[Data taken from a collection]
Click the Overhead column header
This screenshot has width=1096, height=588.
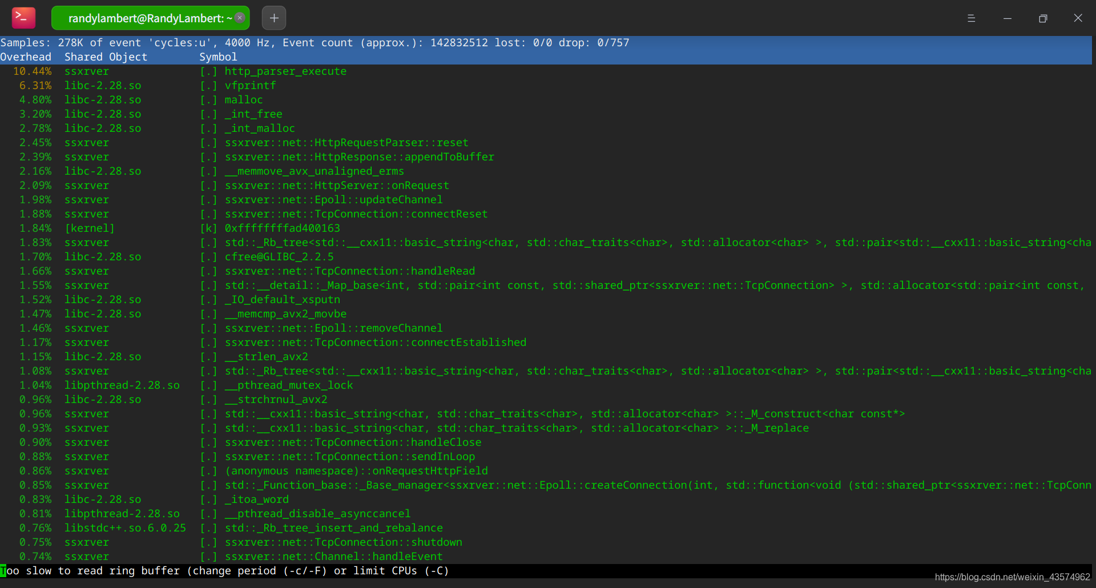pos(26,57)
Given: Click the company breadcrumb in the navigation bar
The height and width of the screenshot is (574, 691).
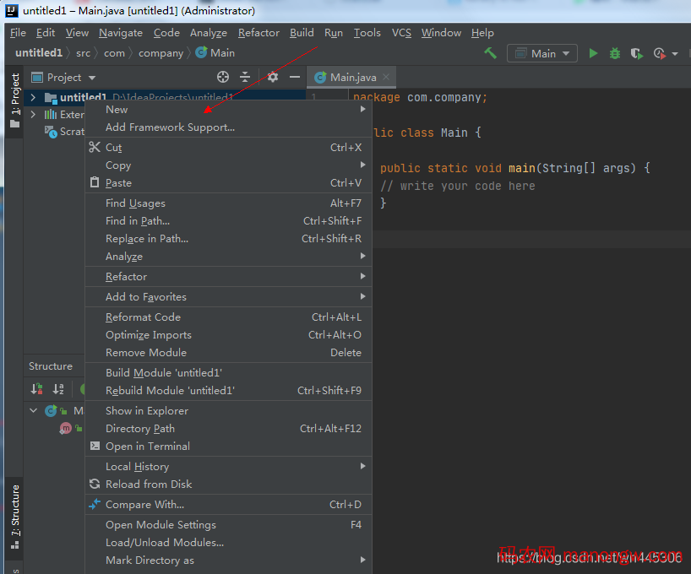Looking at the screenshot, I should pos(161,52).
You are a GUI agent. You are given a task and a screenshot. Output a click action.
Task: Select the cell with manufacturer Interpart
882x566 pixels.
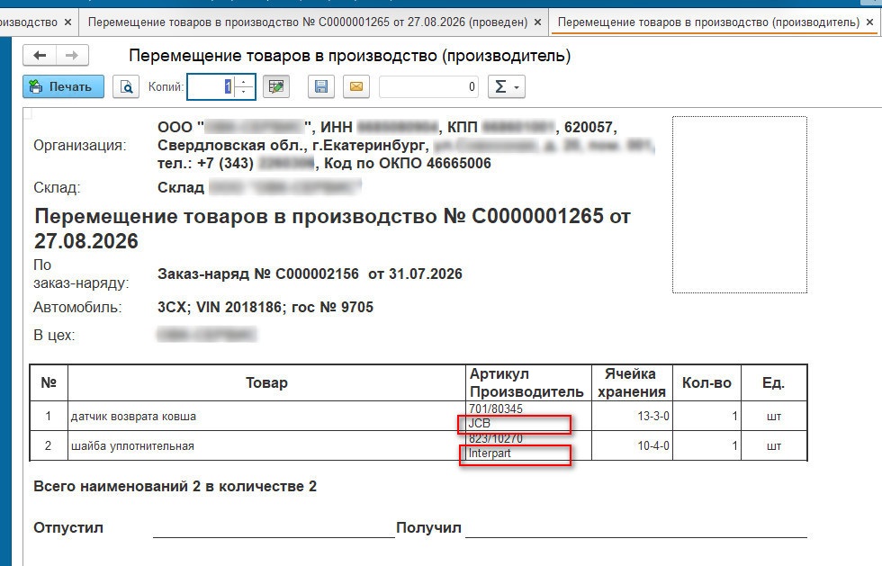[529, 445]
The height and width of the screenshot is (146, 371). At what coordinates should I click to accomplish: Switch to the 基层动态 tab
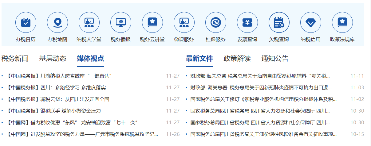click(53, 59)
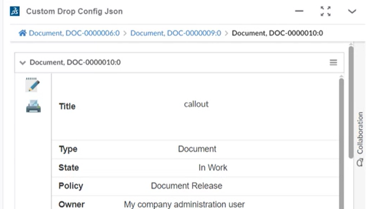Click the owner name value

click(184, 204)
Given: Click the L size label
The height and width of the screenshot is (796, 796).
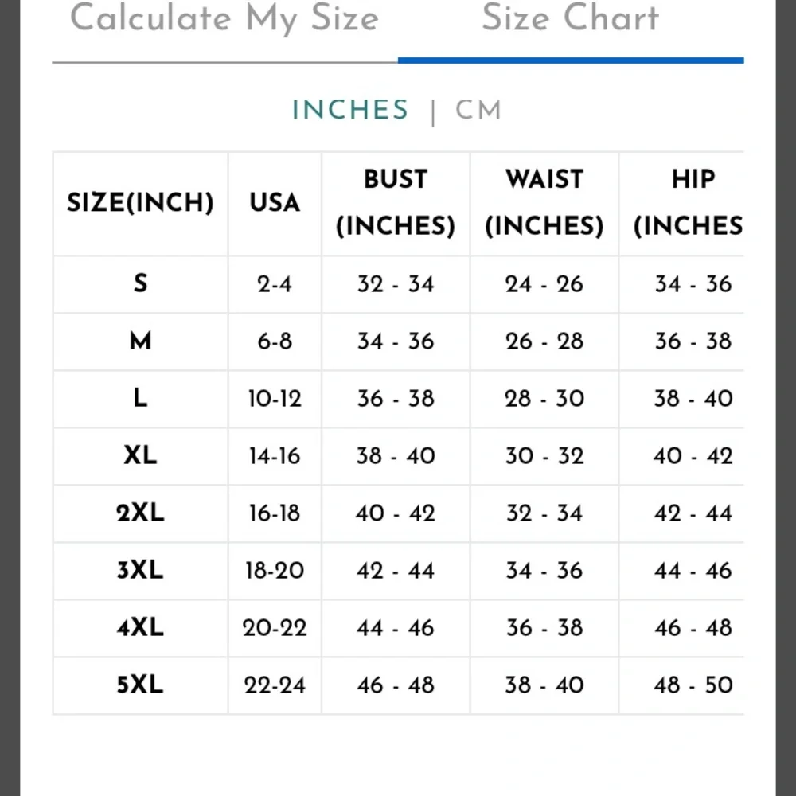Looking at the screenshot, I should pos(140,399).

* Aim:
Reproduce every entry above word for word, leaving out the pictures.

* Response to this task:
Click the Overhead column header
This screenshot has width=1096, height=588.
pos(26,57)
Given: Click the company breadcrumb in the navigation bar
The height and width of the screenshot is (574, 691).
Looking at the screenshot, I should pos(161,52).
You are a GUI agent. You are given a task and a screenshot. Output a click action.
Task: Select the cell with manufacturer Interpart
882x566 pixels.
[529, 445]
The height and width of the screenshot is (146, 371). At what coordinates should I click to accomplish: Switch to the 基层动态 tab
click(53, 59)
Click the owner name value

click(184, 204)
Given: Click the L size label
The height and width of the screenshot is (796, 796).
Looking at the screenshot, I should pos(140,399).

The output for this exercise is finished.